Le métavers piloté par l’IA me terrifie

Je dis ça alors que j’ai consacré ma carrière au développement de systèmes VR, RA et IA. De plus, je crois profondément au potentiel de ces technologies pour améliorer l’expérience humaine, développer nos capacités et élever notre société. Le problème est que ces technologies, si puissantes (et personnelles), peuvent avoir des impacts dangereux sur les individus et les populations. Cela signifie que nous devons être proactifs face aux risques, en poussant pour une politique réfléchie qui protège des inconvénients sans limiter les avantages.

Pour apprécier les dangers, je me rappelle souvent d’un fait fondamental : lorsqu’un utilisateur pénètre dans un monde virtuel ou augmenté, il s’immerge dans une réalité contrôlée par une tierce partie dont les intérêts peuvent ne pas être alignés avec les siens. Cette tierce partie sera probablement une grande entreprise ou un acteur étatique. En entrant dans son monde, elle pourra suivre tout ce que vous faites, détecter précisément ce que vous ressentez et modifier le monde qui vous entoure à sa discrétion.

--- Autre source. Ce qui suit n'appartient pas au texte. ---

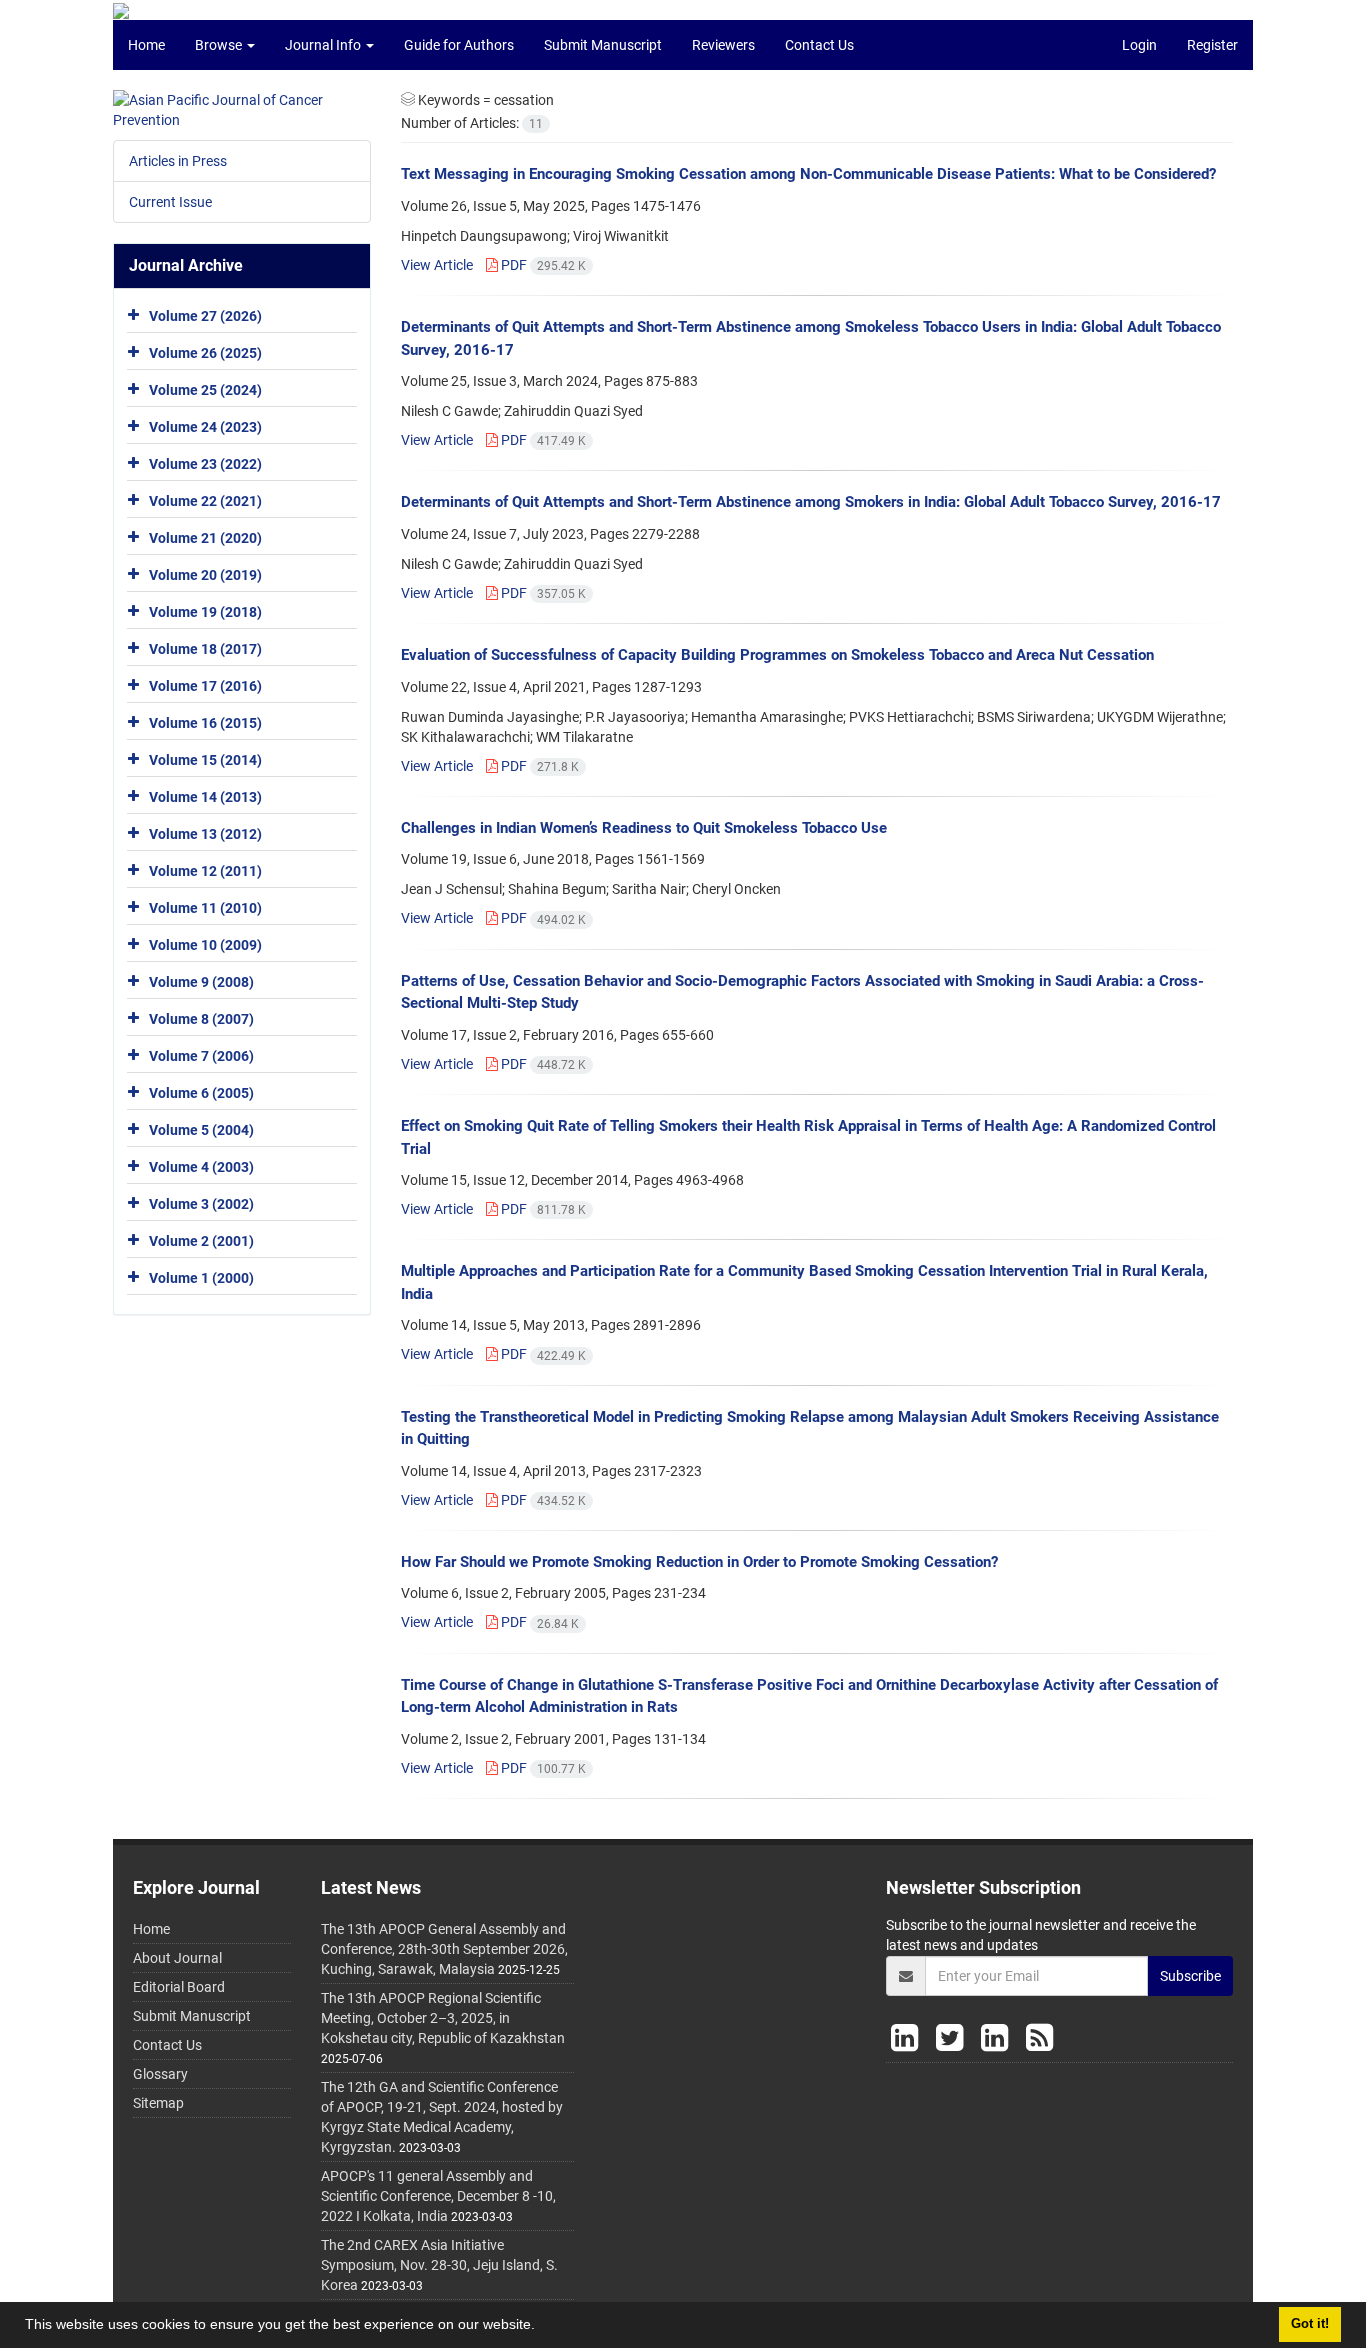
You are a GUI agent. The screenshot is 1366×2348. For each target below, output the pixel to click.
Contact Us (819, 45)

Bien sûr, des protections de la vie privée en ligne existent déjà dans de nombreuses juridictions à travers le monde, mais elles ont été développées en pensant à l’informatique traditionnelle. Les risques dans les mondes immersifs sont bien plus vastes. En effet, les plateformes du métavers ne se contenteront pas de suivre vos clics et vos amis, elles surveilleront vos déplacements, vos actions, vos contacts, ce que vous regardez, et même la durée de votre regard. Les plateformes pourront également suivre votre posture, votre démarche et votre vitesse de déplacement, en évaluant les endroits où vous ralentissez et accélérez, où vous vous penchez en avant avec intérêt ou en arrière avec ennui. Si elles ne sont pas réglementées, il s’agira probablement d’une surveillance continue, capturant un enregistrement complet de vos activités dans divers environnements.

Ce niveau extrême de surveillance ne se limitera pas aux mondes entièrement virtuels, mais aussi au monde augmenté lorsque vous marcherez dans des rues réelles, parcourrez de vrais magasins, visiterez de vrais restaurants ou vous précipiterez entre les cours. Presque tout ce que vous faites dans votre vie quotidienne pourra être suivi et stocké. Que vous marchiez dans des rues réelles ou virtuelles, les plateformes pourraient savoir devant quelles vitrines de magasins vous ralentissez et regardez à l’intérieur. Elles sauront même quelles parties de l’étalage attirent votre attention et pendant combien de temps. Si un inconnu vous croise dans la rue et que vous lui accordez quelques secondes d’attention parce que vous le trouvez attirant, la plateforme le saura. Si vous refusez de croiser le regard d’un sans-abri qui vous demande l’aumône, la plateforme le saura.

Si vous soupirez d’envie lorsqu’une jeune famille passe en poussette, la plateforme le saura. Si une marque de voiture particulière attire votre attention quelques millisecondes de plus, la plateforme le saura. Si vous vous écartez un peu plus lorsqu’un groupe d’adolescents d’une race particulière vous dépasse sur le trottoir, la plateforme le saura. Chaque fois que vous saisissez un produit sur une étagère, dans un monde virtuel ou augmenté, la plateforme saura ce que vous avez considéré, pendant combien de temps vous l’avez considéré et pourrait utiliser la dilatation de votre pupille pour déduire votre niveau d’engagement ou d’enthousiasme.

Cela m’amène aux capacités de suivi des plateformes du métavers qui vont au-delà de la surveillance du comportement et franchissent la ligne du profilage émotionnel. Je fais cette distinction parce que les menaces à la vie privée émotionnelle sont potentiellement les plus dangereuses de toutes.

Par exemple, les casques peuvent déjà suivre vos expressions faciales et utiliser ces informations pour déduire vos réactions émotionnelles en temps réel. Ceci, combiné à la posture corporelle, aux mouvements des yeux et aux dilatations des pupilles, également suivis par les dispositifs immersifs, permettra aux plateformes de générer un profil riche et nuancé de vos émotions tout au long de votre vie normale, documentant votre façon de réagir à des milliers d’interactions quotidiennes.

Grâce à la puissance de l’IA, ces capacités atteindront des niveaux « surhumains », capables de détecter des micro-expressions subtiles sur votre visage que personne ne remarquerait jamais, de faibles variations du flux sanguin dans votre teint auxquelles aucun humain ne réagirait, et même de détecter des changements dans votre rythme respiratoire, votre tension artérielle, la dilatation de vos pupilles ou votre rythme cardiaque, qui peuvent également être utilisés pour évaluer les changements dans votre état émotionnel.